Selain laba rugi, ada laporan lainnya yang harus dibuat. Laporan keuangan tersebut adalah laporan perubahan modal dan neraca. Dengan begitu, kamu bisa mengetahui bagaimana bisnis itu berkembang dan digunakan dalam proses pengambilan keputusan.

Sedangkan untuk para investor, laporan keuangan dapat menjadi bahan pertimbangan untuk menaruh uangnya ke perusahaan.

8. Susun Neraca Saldo Penutupan

Pada tahap akhir pembuatan laporan keuangan, kamu harus mengecek ulang keseimbangan antara debit dan kredit melalui neraca saldo penutupan. Hal itu bertujuan agar memudahkan kamu dalam menyusun jurnal pada periode selanjutnya.

Namun, hal itu hanya berlaku untuk debit dan kredit di rekening yang masih terbuka. Sedangkan untuk rekening yang sudah ditutup, tidak bisa dilakukan pengecekan ulang.

Jenis-jenis Laporan Keuangan

Jenis-jenis Laporan Keuangan

Laporan akuntansi terdiri dari lima jenis. Berdasarkan Standar Akuntansi Keuangan yang berlaku di Indonesia, kelima jenis tersebut adalah perubahan modal, laba rugi, neraca, arus kas, dan catatan atas laporan keuangan.

Lima jenis laporan tersebut memiliki fungsi yang berbeda di beberapa perusahaan. Sebab, setiap perusahaan memiliki kebutuhan masing-masing. Jadi, perusahaan tidak perlu membuat seluruh laporan tersebut.

1. Laporan Perubahan Modal

Laporan perubahan modal menjelaskan perubahan yang terjadi di perusahaan. Perubahan tersebut, seperti kenaikan atau penurunan aktiva bersih dalam satu periode. Saat mendirikan perusahaan, pastinya harus menyetorkan modal terlebih dahulu.

Selama perusahaan beroperasi, modal awal akan berubah sesuai kinerjanya. Jika perusahaanmu merugi, maka modalnya akan berkurang secara otomatis. Sebaliknya, jika perusahaan menghasilkan keuntungan, maka modal akan bertambah.

Dalam membuat laporan perubahan modal, ada beberapa data yang diperlukan, di antaranya: modal awal, prive (pengambilan dana dari periode tersebut), dan total laba rugi bersih yang didapatkan.

Untuk menyusun laporan perubahan modal, kamu harus membuat laporan laba rugi terlebih dahulu.

2. Laporan Laba Rugi

Laporan laba rugi digunakan untuk menilai kinerja keuangan perusahaan, apakah memperoleh keuntungan atau tidak. Selain keuntungan dan kerugian, laporan laba rugi juga berfungsi untuk memberitahukan pajak perusahaan, bahan evaluasi, dan pengambilan keputusan.

Pada laporan laba rugi, ada beberapa kategori yang harus dicantumkan di dalamnya, seperti beban pajak perusahaan, pemasukan, beban, dan laba rugi perusahaan.

3. Laporan Arus Kas

Laporan arus kas atau cash flow statement memberikan informasi mengenai aliran kas perusahaan. Laporan arus kas juga digunakan untuk memperkirakan aliran kas di periode mendatang.

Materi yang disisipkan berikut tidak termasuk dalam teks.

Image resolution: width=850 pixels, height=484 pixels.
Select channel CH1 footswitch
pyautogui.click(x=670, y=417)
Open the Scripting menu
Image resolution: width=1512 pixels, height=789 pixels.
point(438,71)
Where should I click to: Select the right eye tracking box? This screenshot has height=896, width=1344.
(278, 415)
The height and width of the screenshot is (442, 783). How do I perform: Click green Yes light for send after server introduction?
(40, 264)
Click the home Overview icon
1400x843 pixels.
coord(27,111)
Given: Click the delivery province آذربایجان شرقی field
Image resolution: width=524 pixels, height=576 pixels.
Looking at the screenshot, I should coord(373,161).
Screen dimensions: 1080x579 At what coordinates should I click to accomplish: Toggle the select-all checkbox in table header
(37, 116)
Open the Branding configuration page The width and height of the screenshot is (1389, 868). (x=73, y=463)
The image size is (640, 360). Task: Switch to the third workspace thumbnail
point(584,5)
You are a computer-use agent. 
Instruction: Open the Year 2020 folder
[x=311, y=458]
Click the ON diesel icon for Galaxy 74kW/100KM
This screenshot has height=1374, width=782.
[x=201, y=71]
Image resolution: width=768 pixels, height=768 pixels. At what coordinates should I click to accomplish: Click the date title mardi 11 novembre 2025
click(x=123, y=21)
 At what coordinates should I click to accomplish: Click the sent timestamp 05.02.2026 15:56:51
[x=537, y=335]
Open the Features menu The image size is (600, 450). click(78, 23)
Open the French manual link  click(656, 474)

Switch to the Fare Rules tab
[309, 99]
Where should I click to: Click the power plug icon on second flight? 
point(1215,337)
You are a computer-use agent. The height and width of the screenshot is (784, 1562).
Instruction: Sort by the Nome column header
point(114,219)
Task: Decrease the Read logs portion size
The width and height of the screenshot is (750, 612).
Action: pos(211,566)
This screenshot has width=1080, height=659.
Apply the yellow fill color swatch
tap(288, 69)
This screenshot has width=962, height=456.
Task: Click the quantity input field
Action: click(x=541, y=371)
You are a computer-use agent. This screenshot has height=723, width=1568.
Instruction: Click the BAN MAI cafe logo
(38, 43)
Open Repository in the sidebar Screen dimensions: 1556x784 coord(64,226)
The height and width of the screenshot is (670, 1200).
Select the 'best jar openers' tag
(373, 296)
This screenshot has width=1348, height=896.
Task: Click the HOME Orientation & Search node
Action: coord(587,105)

Selain itu, laporan kas juga memiliki tanggung jawab atas arus kas yang masuk dan keluar selama periode pelaporan berlangsung. Laporan arus kas memiliki tiga aktivitas utama, yakni aktivitas operasi, aktivitas investasi, dan aktivitas pendanaan.

4. Catatan Atas Laporan Keuangan

Catatan Atas Laporan Keuangan menjadi salah satu bagian dari laporan keuangan di suatu entitas. Namun, bagian ini mungkin tidak terlalu wajib untuk kamu buat.

Umumnya, perusahaan yang membuat catatan laporan ini adalah perusahaan berskala besar atau go public. Tujuan dari Catatan ini adalah menjelaskan secara rinci mengenai beberapa aspek yang ada di jenis laporan keuangan lainnya.

Jadi, laporan ini akan memudahkan kamu saat memahami jenis laporan lainnya, karena isinya sangat mendetail. Maka dari itu, biasanya bentuk Catatan Atas Keuangan Laporan ini cukup tebal.

Coba Gunakan Aplikasi Laporan Keuangan

Aplikasi Laporan Keuangan

Saat ini, pembuatan laporan keuangan bisa dilakukan melalui aplikasi. Setiap perusahaan tentunya membutuhkan aplikasi laporan keuangan untuk beberapa keperluan, seperti transaksi, administrasi, anggaran, pengecekan laporan, dan menganalisa laba rugi perusahaan.

Berikut ini adalah alasan mengapa laporan keuangan sangat penting untuk perusahaan:

1. Aman dan Praktis

Beberapa aplikasi keuangan menyediakan fitur yang memudahkan penggunanya untuk mengaksesnya, seperti data berbasis Cloud. Nantinya, kamu bisa memperbarui data arus kas secara langsung.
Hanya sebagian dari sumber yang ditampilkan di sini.